--- Page text Enclosed Below ---
This skill generates images using Google Gemini's image generation model to produce PNG assets for UI mockups, icons, illustrations, diagrams, concept art, and placeholders. It integrates into coding sessions to create visual assets on demand and returns file paths for immediate use in projects. Cross-platform support works on Windows, macOS, and Linux with a simple Python script and an environment API key.

How this skill works

You provide a text prompt describing the desired image and optional parameters (output path, size). The skill calls the Google Gemini image generation API (gemini-3-pro-image-preview), saves the returned PNG to the specified location, and returns the file path or an error message. Configuration uses the GEMINI_API_KEY environment variable and a lightweight Python script for local execution.
--- End of Enclosed Page text ---
--- Information given Enclosed Below ---
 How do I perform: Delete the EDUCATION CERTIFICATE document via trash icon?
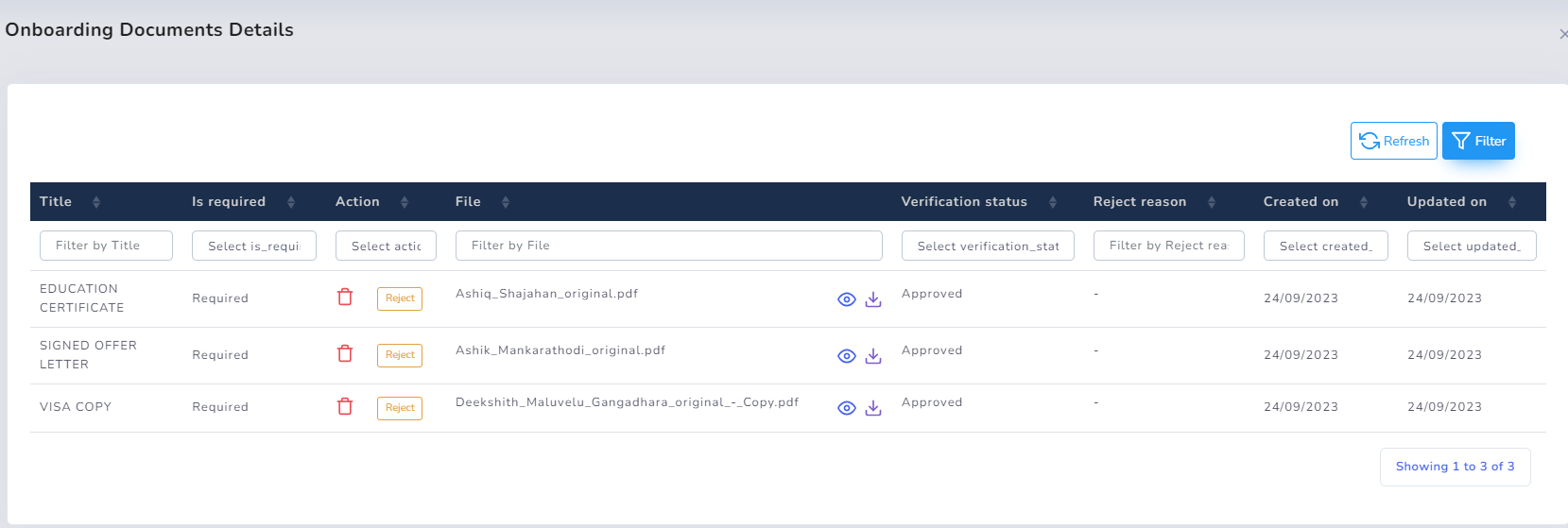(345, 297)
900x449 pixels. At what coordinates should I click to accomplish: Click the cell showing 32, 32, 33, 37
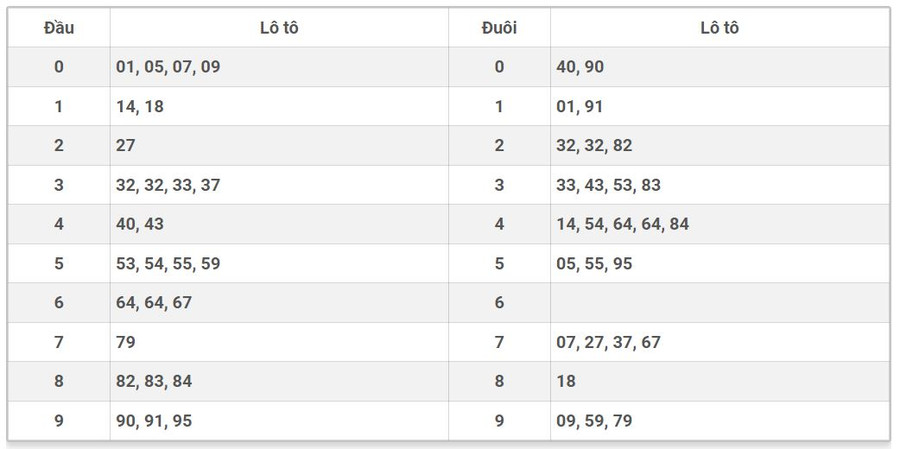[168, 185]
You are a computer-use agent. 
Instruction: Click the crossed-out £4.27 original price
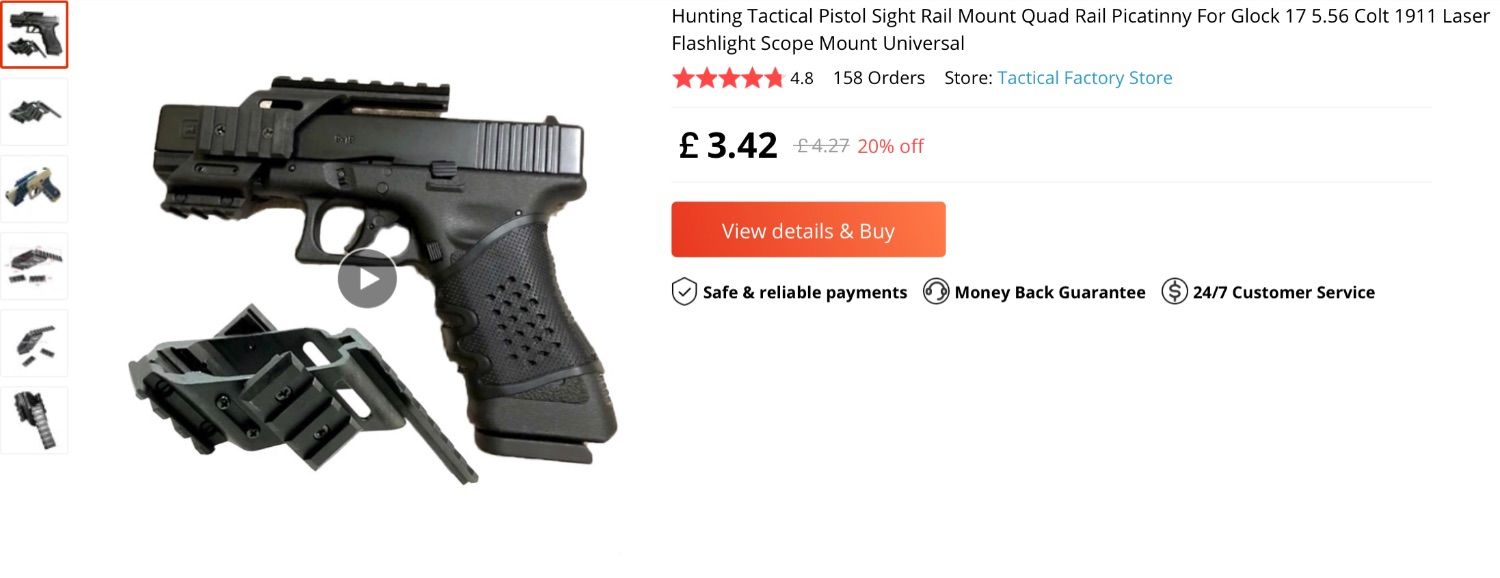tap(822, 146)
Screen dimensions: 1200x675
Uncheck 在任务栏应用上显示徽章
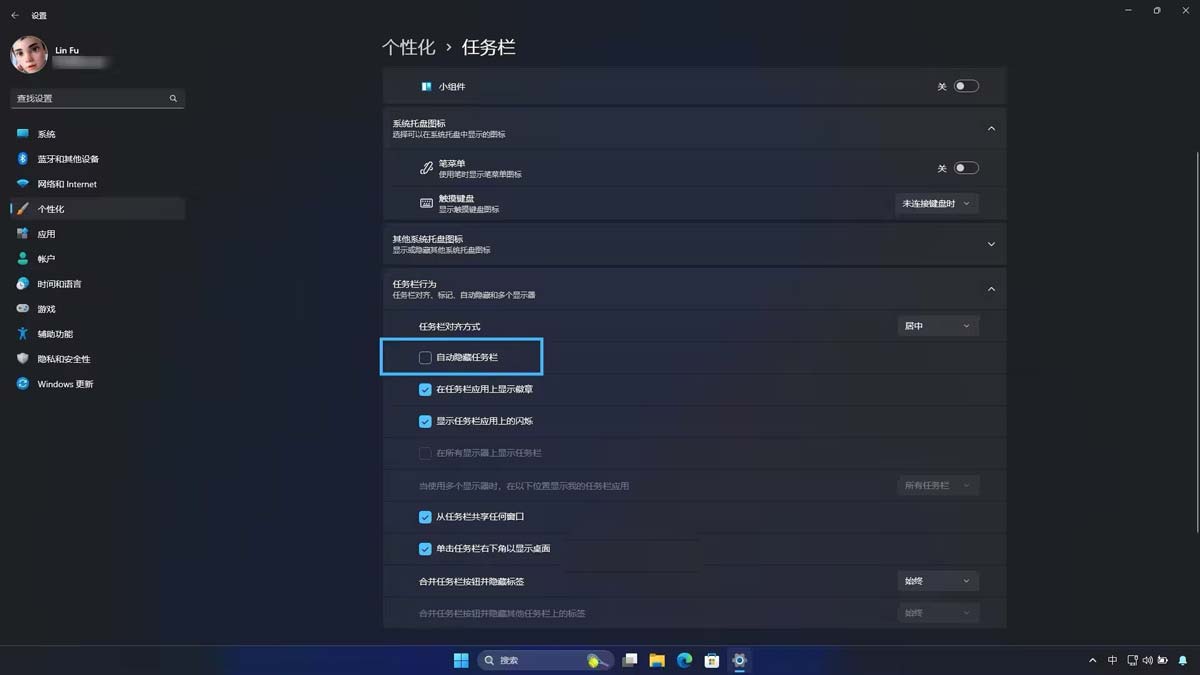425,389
--- End of Enclosed Information given ---
== Exercises to complete ==
a: According to the image-generation skill description, which environment variable holds the API key for configuration?
b: Write a continuation of the image-generation skill description, picking up after its last sentence.

== Answer list ==
a: GEMINI_API_KEY

b:
When to use it

Generate hero images, backgrounds, or concept art for web and app design
Create icons, avatars, or UI assets when building frontend components
Produce diagrams or visual representations for documentation and READMEs
Generate placeholder images for layouts, prototypes, and demos
Create visual ideas, mood boards, or quick concept explorations

Best practices

Craft clear, specific prompts including style, color palette, and composition for predictable results
Specify output size or resolution for production vs placeholder needs
Save generated images into project asset folders and use version control for selected assets only
Use iterative prompts: adjust and re-run to refine details or try multiple variations
Keep API keys secure by storing GEMINI_API_KEY in environment variables and not in source files

Example use cases

Frontend development: generate a hero image and return a path for HTML/CSS inclusion
Documentation: create a microservices architecture diagram as a PNG for the docs folder
UI assets: produce several icon variations for a toolbar or mobile app
Prototyping: create placeholder avatars and landscape images for mockups
Concept art: generate multiple mood variations to choose a direction for visual design

FAQ

What output formats are produced?

The skill outputs PNG files by default.

How do I control image resolution?

Pass a size parameter to the script (e.g., 2K) or include resolution details in the prompt; the script accepts common size flags for the Gemini call.